At a council meeting on Wednesday 14th December, planning officers at South Gloucestershire Council (SGC) are asking councillors to submit to a planning inspector a revised future development blueprint – its Core Strategy – that includes the re-development of Filton Airfield, which local aerospace companies have said could strengthen the industry by making more aerospace land available for expanding firms.
The Core Strategy still includes the protection of the Green Belt stretching from Pilning through to Frampton Cotterell and down the east of Kingswood – areas that had been under threat from the previous government’s Regional Spatial Strategy.
And the airfield’s redevelopment would strengthen that protection even more.
But if local authorities do not have an up-to-date future development plan that tells developers which areas they can develop, then they can put forward areas of their choosing, including the Green Belt.

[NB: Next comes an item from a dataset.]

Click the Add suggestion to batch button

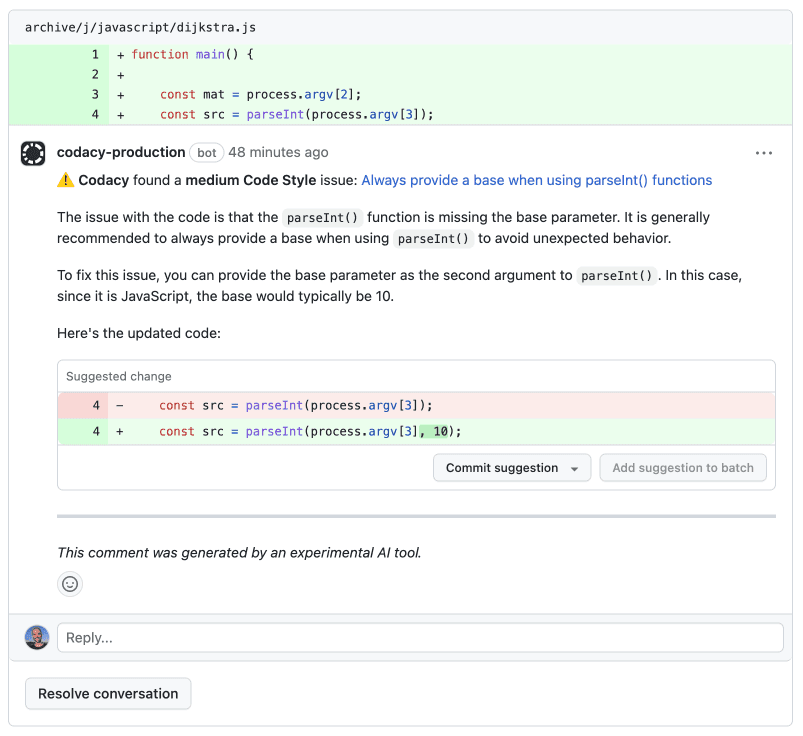[683, 467]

This has been tried by developers in Longwell Green and Oldland Common and another developer is promoting over two thousand homes on Green Belt land in Warmley.
Cllr Steve Reade (Con, Boyd Valley), who was a leading member of the Siston and Warmley Save Our Green Spaces prior to being elected onto the council in May, said:
“The future of the airfield is an important issue for the council’s Core Strategy planning blueprint – but it’s not the only issue.”
“There’s a very real concern that with all the focus being on the airfield, that the clear and present danger to our precious local Green Belt is overlooked.”
Cllr Ian Adams (Con, Siston) said:
“Developers are lining up their unsustainable Green Belt planning applications, including in Warmley, in the hope that the Core Strategy falls because of a political row over the airfield.”
“A council that is unable to agree where developers can go is on every developer’s Christmas wish list because it means that they can try and develop wherever they want to.”
Cllr Erica Williams (Con, Bitton) added:
“We have already come together as a community to resist damaging Green Belt development at Barry Road in Oldland Common and we want to keep these developers at bay.”
“That’s why it’s so important that the Core Strategy is approved at the forthcoming Full Council meeting.”
“A vote against the Core Strategy is a vote against our local Green Belt.”
More info: Agenda for Wednesday’s Council meeting (SGC)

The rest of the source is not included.